> **REQUIREMENT 1**:
Copy the passage of the movie roundup starting at "GODZILLA: TOKYO S.O.S." and ending at "need a scorecard.".
> **REQUIREMENT 2**:
Carry on the movie roundup, picking up right after its last sentence.

> **TEXT TO READ**:
◆ ◆ ◆

GODZILLA TOKYO S.O.S. AND GODZILLA FINAL WARS

GODZILLA: TOKYO S.O.S. (2003) AND GODZILLA FINAL WARS (2004) 

Honestly I don’t think I was aware there were still Godzilla movies being made throughout the last decade! The last one I was really aware of (and saw in the theater!) was 1999’s GODZILLA 2000. By the way “1999’s GODZILLA 2000” is my favorite phrase since the aforementioned quote about Godzilla’s emotions. Anyway, in TOKYO S.O.S. Godzilla takes on both MechaGodzilla and Mothra. And GODZILLA FINAL WARS is something of a kaiju orgy, stuffed with nearly all the giant monsters who have appeared in the series to date. It’s the aforementioned film where Godzilla takes on both Ebirah and Hedorah, although that’s far from the only struggle Godzilla is faced with before the movie’s done. There’s a lot going on here. Obviously this isn’t the entry point for new fans. You’d need a scorecard.

Okay, that’s more than enough Godzilla for now (that’s a lie — you can never have enough. But there’s much more to get to before we can rest.) So here’s a change of pace:

 

VERONICA MARS (2014)

VERONICA MARS: THE MOVIE (2014)

Veronica Mars was one of those beloved TV series that its admirers feel ended too soon. Kristen Bell played a high-school detective out to solve her friend’s murder. The same way Firefly devotees were rewarded with SERENITY, a feature continuation of the cancelled series, so did Veronica Mars fans get their movie — the notable detail of this story being that VERONICA MARS: THE MOVIE was crowd-funded on the donor-supported platform Kickstarter. The fans paid for the movie, in other words. This is a big deal because the way media is so rapidly changing, crowd-funding is being considered more and more by the entertainment industry. There have been many criticisms of this method, some of them very valid, but considering how much money this project raised and how quickly it happened, crowd-funding isn’t going away. And who knows? Maybe I’ll get my TERRIERS, DEADWOOD, and MAN VS. BEAST movies. But probably I won’t.

SON OF BATMAN (2014)

SON OF BATMAN (2014)

In the comics, Ra’s al Ghul is one of Batman’s greatest enemies. Liam Neeson played him in the recent movies. As in the movies, Ra’s al Ghul commands a league of secret assassins and has an intellect to rival Batman’s. His daughter Talia, co-created by the great writer Dennis O’Neil, is the essential love interest of Batman’s life — yes, more than Catwoman or Vicky Vale or Elle MacPherson or anyone else from any other Batman story. SON OF BATMAN originated with recent storylines by Grant Morrison, storylines which presuppose Batman and Talia had a son from one of their love-hate hook-ups. Batman didn’t know he was a dad until this kid, named Damian showed up in Gotham City. As he’s been raised by evil assassins, Damian is a total dick. He has no problem killing his enemies, which is very un-Batman. I haven’t been keeping up on the comics or on the recent string of DC animated movies, which have been very popular, but I am extremely interested in this one, because this one was written by Joe R. Lansdale. That’s even better than any of the big-budget movies got! Lansdale wrote a few episodes of the highly-regarded Batman animated series in the 1990s, and he’s written a long list of entertaining books and comics that should make anything with his name on it mandatory viewing.

◆ ◆ ◆

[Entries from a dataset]
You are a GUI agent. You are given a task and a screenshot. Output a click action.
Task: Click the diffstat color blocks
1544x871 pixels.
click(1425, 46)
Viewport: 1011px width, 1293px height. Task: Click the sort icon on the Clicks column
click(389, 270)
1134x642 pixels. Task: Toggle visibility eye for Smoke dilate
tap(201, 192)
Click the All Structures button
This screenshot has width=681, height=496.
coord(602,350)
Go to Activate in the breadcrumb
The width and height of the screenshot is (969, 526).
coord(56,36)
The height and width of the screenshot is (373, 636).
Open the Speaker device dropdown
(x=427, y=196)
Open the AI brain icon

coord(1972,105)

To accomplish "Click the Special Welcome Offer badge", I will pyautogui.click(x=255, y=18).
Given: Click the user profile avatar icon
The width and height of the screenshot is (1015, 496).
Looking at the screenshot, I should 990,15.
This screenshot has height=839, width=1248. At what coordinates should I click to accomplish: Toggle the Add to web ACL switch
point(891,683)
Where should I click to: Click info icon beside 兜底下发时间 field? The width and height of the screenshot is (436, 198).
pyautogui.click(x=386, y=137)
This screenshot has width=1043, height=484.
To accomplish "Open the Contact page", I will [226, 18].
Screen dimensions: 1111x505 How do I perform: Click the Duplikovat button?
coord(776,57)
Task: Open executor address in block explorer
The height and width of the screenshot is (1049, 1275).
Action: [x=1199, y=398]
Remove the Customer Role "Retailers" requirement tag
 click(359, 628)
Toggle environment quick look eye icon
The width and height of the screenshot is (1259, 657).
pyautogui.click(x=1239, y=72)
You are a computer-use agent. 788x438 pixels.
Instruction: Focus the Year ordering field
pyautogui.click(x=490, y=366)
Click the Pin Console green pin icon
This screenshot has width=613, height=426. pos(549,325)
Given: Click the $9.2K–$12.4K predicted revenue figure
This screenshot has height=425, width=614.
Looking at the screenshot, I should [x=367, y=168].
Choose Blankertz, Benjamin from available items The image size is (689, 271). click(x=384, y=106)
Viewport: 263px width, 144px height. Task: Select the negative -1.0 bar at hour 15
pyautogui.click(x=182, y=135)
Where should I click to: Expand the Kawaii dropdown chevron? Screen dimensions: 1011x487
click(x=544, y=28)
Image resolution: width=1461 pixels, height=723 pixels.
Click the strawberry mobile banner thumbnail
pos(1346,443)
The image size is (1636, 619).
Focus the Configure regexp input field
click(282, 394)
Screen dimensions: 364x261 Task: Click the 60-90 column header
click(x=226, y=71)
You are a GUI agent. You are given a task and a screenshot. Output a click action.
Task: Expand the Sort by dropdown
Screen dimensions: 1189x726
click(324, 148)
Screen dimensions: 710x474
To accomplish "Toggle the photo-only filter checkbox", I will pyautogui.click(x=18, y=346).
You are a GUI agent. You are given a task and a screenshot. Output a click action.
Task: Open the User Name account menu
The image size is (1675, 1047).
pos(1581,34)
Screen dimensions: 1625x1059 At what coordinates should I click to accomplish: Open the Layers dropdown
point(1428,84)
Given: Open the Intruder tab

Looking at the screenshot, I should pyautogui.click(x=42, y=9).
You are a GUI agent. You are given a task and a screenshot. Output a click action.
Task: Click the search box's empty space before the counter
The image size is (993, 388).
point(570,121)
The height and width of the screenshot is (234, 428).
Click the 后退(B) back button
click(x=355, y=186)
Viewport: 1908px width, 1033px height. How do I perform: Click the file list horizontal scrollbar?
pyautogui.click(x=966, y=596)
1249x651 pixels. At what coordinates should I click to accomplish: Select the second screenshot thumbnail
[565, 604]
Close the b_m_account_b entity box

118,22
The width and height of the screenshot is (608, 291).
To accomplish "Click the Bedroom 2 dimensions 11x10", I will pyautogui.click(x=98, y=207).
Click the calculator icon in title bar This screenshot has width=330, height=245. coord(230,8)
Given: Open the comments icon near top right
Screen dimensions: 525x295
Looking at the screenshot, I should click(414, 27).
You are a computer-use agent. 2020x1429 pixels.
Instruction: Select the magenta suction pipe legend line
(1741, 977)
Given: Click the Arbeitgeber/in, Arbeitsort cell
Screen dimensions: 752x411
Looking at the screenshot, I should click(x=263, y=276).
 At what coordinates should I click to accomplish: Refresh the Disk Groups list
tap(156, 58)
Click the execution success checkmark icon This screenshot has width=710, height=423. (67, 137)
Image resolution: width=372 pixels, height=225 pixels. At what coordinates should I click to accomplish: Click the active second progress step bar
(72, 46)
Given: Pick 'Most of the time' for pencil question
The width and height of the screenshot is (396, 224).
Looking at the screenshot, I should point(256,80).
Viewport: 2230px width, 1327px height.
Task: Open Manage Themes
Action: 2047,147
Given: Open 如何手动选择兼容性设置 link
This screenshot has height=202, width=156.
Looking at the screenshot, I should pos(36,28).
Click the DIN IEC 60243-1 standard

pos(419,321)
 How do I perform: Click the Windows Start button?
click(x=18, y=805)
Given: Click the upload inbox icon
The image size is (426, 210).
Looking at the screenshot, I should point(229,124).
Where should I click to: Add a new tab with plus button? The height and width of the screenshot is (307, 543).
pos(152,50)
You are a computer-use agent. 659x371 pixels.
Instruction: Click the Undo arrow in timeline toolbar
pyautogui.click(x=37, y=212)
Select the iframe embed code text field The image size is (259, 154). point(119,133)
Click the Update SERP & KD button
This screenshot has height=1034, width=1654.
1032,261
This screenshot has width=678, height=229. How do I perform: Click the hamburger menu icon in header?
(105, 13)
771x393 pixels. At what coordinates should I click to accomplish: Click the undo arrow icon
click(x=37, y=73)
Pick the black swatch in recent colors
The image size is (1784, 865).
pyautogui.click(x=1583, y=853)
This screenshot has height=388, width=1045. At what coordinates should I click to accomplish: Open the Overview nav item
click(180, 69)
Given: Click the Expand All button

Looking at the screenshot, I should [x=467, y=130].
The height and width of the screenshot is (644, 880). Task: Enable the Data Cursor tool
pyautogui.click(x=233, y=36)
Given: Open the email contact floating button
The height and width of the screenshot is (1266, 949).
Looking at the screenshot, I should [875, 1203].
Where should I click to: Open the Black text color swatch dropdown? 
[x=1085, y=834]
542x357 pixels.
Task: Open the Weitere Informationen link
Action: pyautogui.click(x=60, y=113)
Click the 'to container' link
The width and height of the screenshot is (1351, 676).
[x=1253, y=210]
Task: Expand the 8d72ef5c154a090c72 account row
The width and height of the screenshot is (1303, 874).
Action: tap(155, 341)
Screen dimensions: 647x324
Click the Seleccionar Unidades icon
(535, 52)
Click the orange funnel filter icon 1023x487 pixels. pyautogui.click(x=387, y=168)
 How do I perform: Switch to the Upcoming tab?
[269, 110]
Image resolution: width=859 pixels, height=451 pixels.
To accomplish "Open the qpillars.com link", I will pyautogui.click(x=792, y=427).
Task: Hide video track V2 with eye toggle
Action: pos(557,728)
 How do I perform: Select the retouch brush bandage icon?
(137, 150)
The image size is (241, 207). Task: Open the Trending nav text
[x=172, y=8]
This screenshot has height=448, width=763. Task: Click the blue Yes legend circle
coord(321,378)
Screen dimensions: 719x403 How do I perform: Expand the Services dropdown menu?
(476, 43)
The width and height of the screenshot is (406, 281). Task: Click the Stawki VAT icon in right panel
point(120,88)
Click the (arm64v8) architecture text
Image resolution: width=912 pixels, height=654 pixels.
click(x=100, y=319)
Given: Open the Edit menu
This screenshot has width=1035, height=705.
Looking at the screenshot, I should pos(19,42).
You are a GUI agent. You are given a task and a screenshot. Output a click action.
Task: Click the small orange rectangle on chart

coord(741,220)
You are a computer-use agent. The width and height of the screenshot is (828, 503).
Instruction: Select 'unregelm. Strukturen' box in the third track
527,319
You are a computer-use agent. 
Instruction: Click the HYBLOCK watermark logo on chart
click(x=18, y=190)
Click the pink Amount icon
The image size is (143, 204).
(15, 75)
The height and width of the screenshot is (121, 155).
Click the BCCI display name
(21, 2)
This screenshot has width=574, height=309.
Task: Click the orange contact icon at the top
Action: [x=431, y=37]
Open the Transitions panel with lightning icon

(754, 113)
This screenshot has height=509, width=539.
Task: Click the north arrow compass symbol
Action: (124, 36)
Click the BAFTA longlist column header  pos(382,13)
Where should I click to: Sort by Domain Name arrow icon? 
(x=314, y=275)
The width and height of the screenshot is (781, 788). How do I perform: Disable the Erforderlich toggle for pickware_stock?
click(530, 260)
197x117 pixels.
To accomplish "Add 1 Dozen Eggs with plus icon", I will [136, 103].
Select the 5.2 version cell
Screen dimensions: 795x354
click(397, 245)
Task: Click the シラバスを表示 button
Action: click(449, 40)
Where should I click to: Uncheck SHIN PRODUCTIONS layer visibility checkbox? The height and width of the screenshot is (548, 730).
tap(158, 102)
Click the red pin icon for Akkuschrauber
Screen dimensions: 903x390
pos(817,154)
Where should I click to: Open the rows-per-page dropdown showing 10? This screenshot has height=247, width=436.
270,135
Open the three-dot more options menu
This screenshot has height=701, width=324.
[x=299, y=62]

◆ ◆ ◆

> **RESPONSE 1**:
GODZILLA: TOKYO S.O.S. (2003) AND GODZILLA FINAL WARS (2004) 

Honestly I don’t think I was aware there were still Godzilla movies being made throughout the last decade! The last one I was really aware of (and saw in the theater!) was 1999’s GODZILLA 2000. By the way “1999’s GODZILLA 2000” is my favorite phrase since the aforementioned quote about Godzilla’s emotions. Anyway, in TOKYO S.O.S. Godzilla takes on both MechaGodzilla and Mothra. And GODZILLA FINAL WARS is something of a kaiju orgy, stuffed with nearly all the giant monsters who have appeared in the series to date. It’s the aforementioned film where Godzilla takes on both Ebirah and Hedorah, although that’s far from the only struggle Godzilla is faced with before the movie’s done. There’s a lot going on here. Obviously this isn’t the entry point for new fans. You’d need a scorecard.

> **RESPONSE 2**:
Here’s what our friend Mike McGranaghan had to say about this new animated movie.

 

MR. JONES (2013)

MR. JONES (2013)

A horror film with the following concept: “A young couple moves to the woods and soon finds their nightmares and reality colliding.” That is courtesy of the title character, a Banksy-esque artist type who sends his creepy sculptures to people, including the two protagonists. A lot of vagueness surrounds. No one wants to reveal the twists, and I myself haven’t looked too far because a great review has made me want to see it for myself: Our friend Matthew Monagle saw the movie at Tribeca and had the following things to say

 

THE ART OF THE STEAL (2013)

THE ART OF THE STEAL (2013)

Kurt Russell! plays a motorcycle stuntman whose art-thief brother (Matt Dillon?) recruits him to help steal a priceless artifact. Movies starring Kurt Russell are unfairly rare these days, and movies where he and Matt Dillon play brothers are rarer still. There’s a cool supporting cast here too, including Katheryn Winnick, who is really good on the surprisingly rocking History Channel show Vikings. I know I’ve heard good things about this movie, but I don’t remember where. Isn’t that useful?

ACE IN THE HOLE (1951)

ACE IN THE HOLE (1951)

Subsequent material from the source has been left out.